In ihrem neuen Strategiepapier «Kriminalität und Sicherheit» bezeichnete die Partei die Schweiz als Land mit einer erhöhter Kriminalität. Gestützt auf den Zahlen der Kriminalitätsstatistik. Doch diese hat die SVP anscheinend zu wenig genau analysiert, kritisiert eine Strafrechts-Professorin.
SVP setze falschen Fokus
Ineke Regina Pruin vom Institut für Strafrecht und Kriminologie an der Uni Bern hat die Argumente der SVP genauer analysiert. Sie hält fest: «Ich halte das Positionspapier für populistisch. Es vereinfacht zu sehr und differenziert zu wenig.»
Als Beispiel nennt Pruin die Gewalt von männlichen Migranten.
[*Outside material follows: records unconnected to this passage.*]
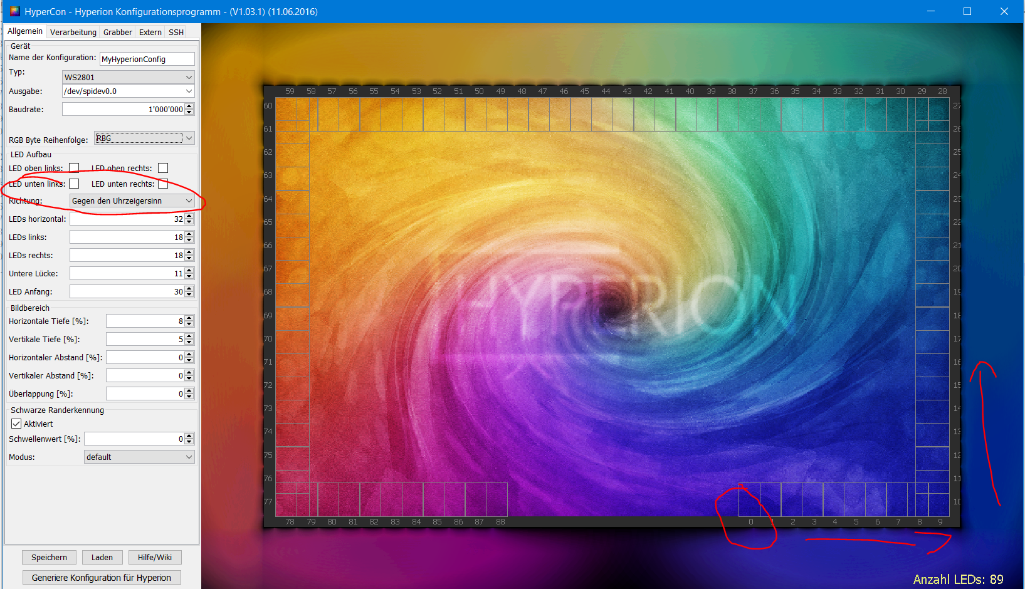
Task: Click the Speichern button
Action: click(x=49, y=557)
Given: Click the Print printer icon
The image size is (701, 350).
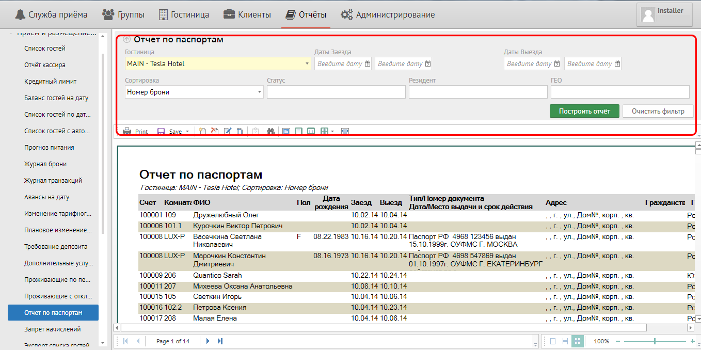Looking at the screenshot, I should coord(127,131).
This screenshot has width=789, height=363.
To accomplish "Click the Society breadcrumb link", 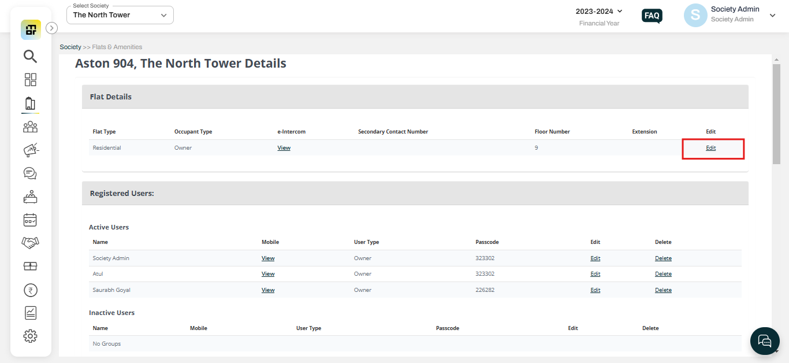I will 70,47.
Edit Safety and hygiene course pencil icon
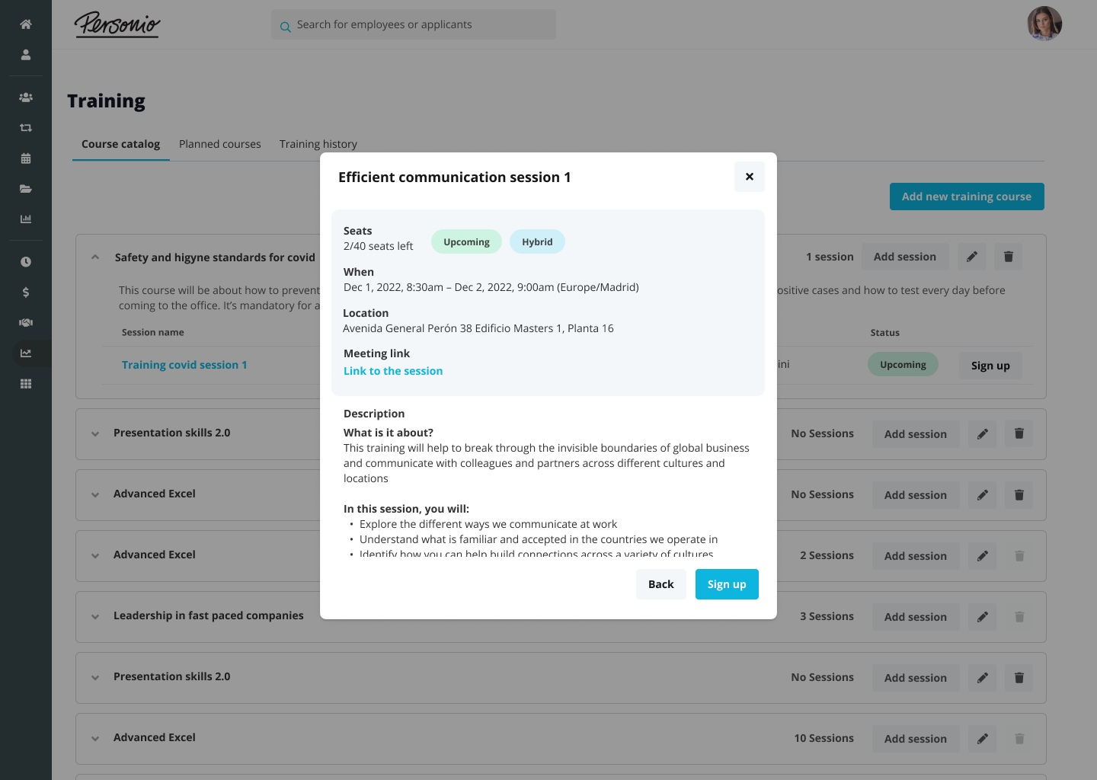Viewport: 1097px width, 780px height. [972, 257]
Die SVP schreibe zwar korrekterweise, dass nicht Männer im Allgemeinen, sondern besonders nicht integrierte Männer gewalttätig seien.
Doch: «Migranten sind häufig nicht integriert, das ist der Punkt an dem man ansetzen muss. Nicht an ihrer Herkunft. Ich denke, dass ist mittlerweile hinreichend oft gesagt worden.»
Skeptisch ist die Professorin auch bei der Ausführung. «Wer wird von der SVP als «Ausländer» oder «Migrant» definiert? Diese wichtige Aussage fehlt komplett.» Auch sei es gemäss Dunkelfeldforschung sehr wahrscheinlich, «dass sich das Anzeigeverhalten gegenüber Schweizern und Ausländern unterscheidet.»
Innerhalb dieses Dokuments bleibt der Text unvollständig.